A few weeks ago a contestant raised what they considered to be a serious error in the reports. They did not say (but probably thought) that if something like this is in the weekly output report, does it mean that we should be skeptical of the announced winners at the end of the contest?

I think in this case, it’s a matter of a misunderstanding of what the report was saying, rather than an error in the spreadsheet. (And I think the accuracy of the final results will be pretty good.)

To be specific, a contestant noticed that the XYZ stock company had finished the last week at $10 / share, and the end of the current week it was $11. The percentage change of XYZ for the week is pretty easy to calculate: (11 - 10) / 10 = 10%, which is how any stock table in a newspaper would record percentage change in any value. A 10% gain in not to be sneezed at, but is unlikely to garner attention. But the report actually calculated that it was a top performer for the week with a reported 20% change, enough to land it in the top 5 discussion. How could this possibly be right? If you could look at another stock, the ABC company who went from $1 to $1.1, which is an equally big percentage change of (1.1 - 1)/1 of 10%. But unless they asked about ABC specifically, they are unlikely to see what the percentage calculation used by the report would say. In this case the report writer figures that ABC is a 2% increase, and almost certainly not going to make the top five winners for the week and be reported on.

What’s going on is that the report % change is always the change in a stock as a percentage of THE ORIGINAL PRICE at the start of the contest. It turns out that both ABC and XYZ happened to start at $5 a share and had a very divergent history.

Just why this method is used now was discussed at some length in the middle of last year’s contest. We had been using the “newspaper” percentage change calculation to rate individual stock performance. Week after week the “winners” list selected stocks that had lost a lot of value, in one case only a few tenths of a percent of their original price. This stock could often have a huge newspaper percentage change, but they couldn’t possibly make that much of a difference to our contest, as they amounted to a small amount of actual cash.

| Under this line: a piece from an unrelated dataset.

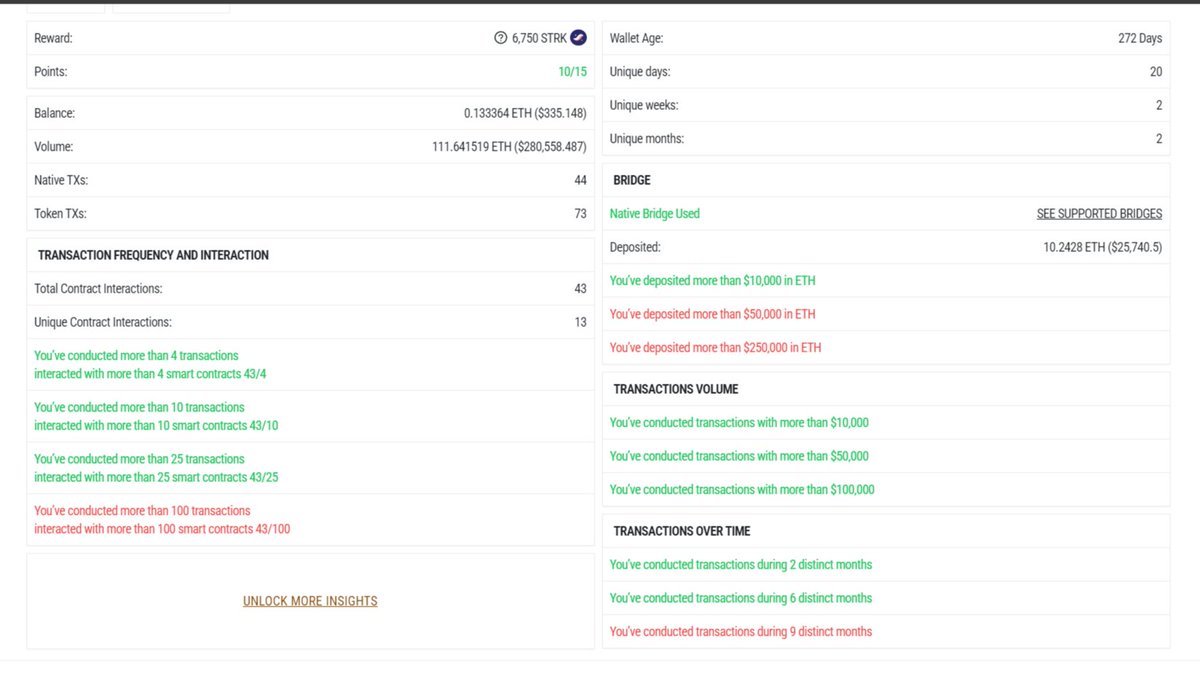Click the TRANSACTIONS OVER TIME section header
The image size is (1200, 675).
point(679,531)
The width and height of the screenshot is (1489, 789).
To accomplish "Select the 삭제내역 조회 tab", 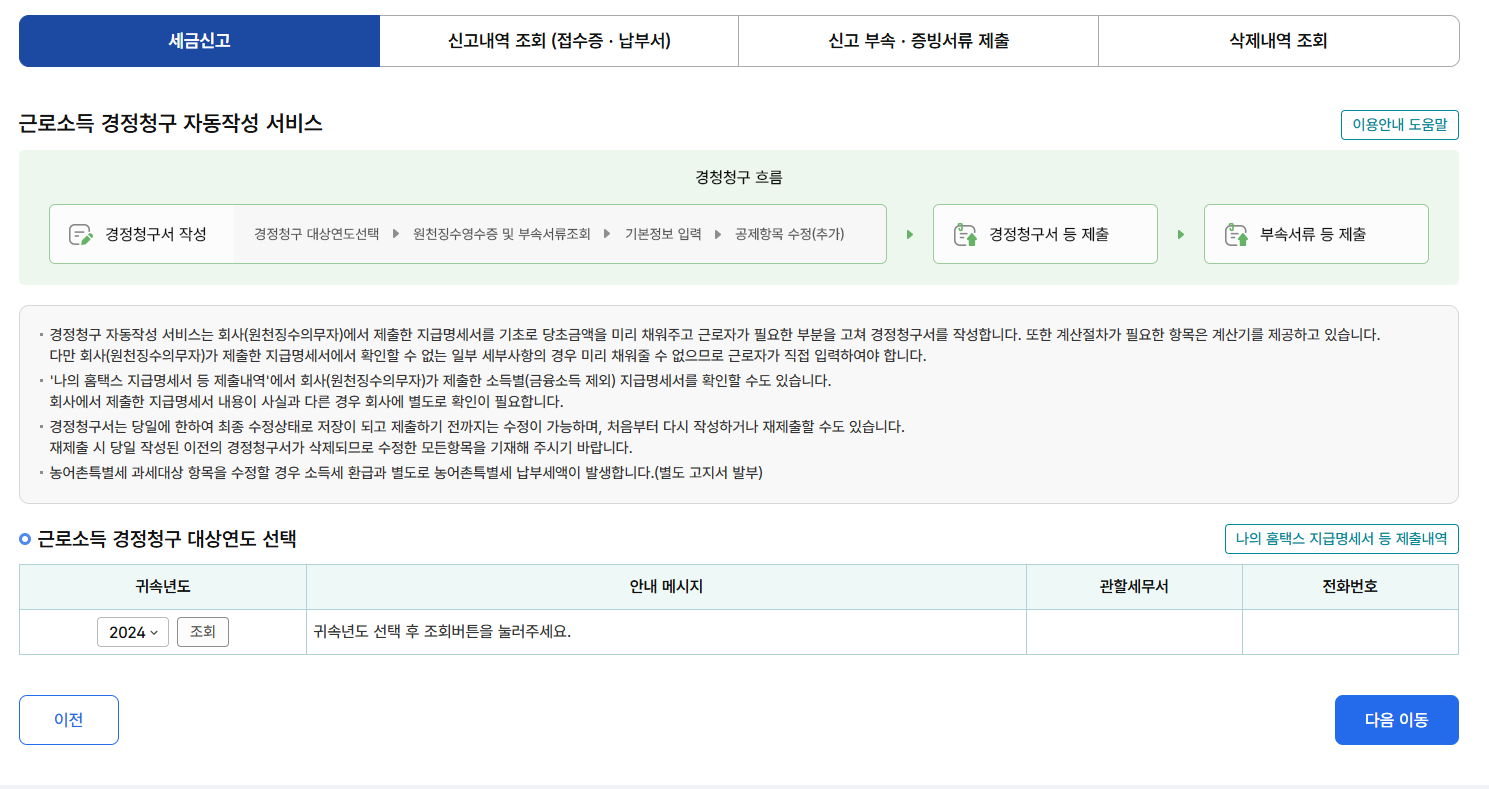I will 1277,40.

What matters in how much money a particular price change made (or lost) for the portfolios. That is NSHARES * (THISWEEK - LASTWEEK), which varies depending on how many shares a portfolio bought in the original allocation at the start of the contest. If you want to make that a portfolio independent percentage, replace NSHARES with ALLOCATIONFRACTION / ORIGINAL PRICE, and take out the portfolio dependent part (the allocation fraction) which is (THIS WEEK - LAST WEEK) / ORIGINAL PRICE. That means that you could safely ignore a stock that has lost a tremendous amount of value since the start of contest that doubles in price, or worry about missing the move in a stock of adding 50% of its original price to a stock that had tripled in price since the contest start, which would only increase by the less imposing 12.5% using the newspaper “percentage”.

I have tried to in each report at least once when discussing the percentage change in a stock price to say that the number is the change in price compared to the original price, or price at the start of the contest or some such. However, it is not at all unreasonable for anyone to just pass over these words and assume that the percentages were the more “obvious” calculation. Next year I intend to have a column that gives both kinds of percentages, though selecting the big movers only using the percent change against the original price. This might cause some initial confusion, but it would be educational to see how the two numbers varied.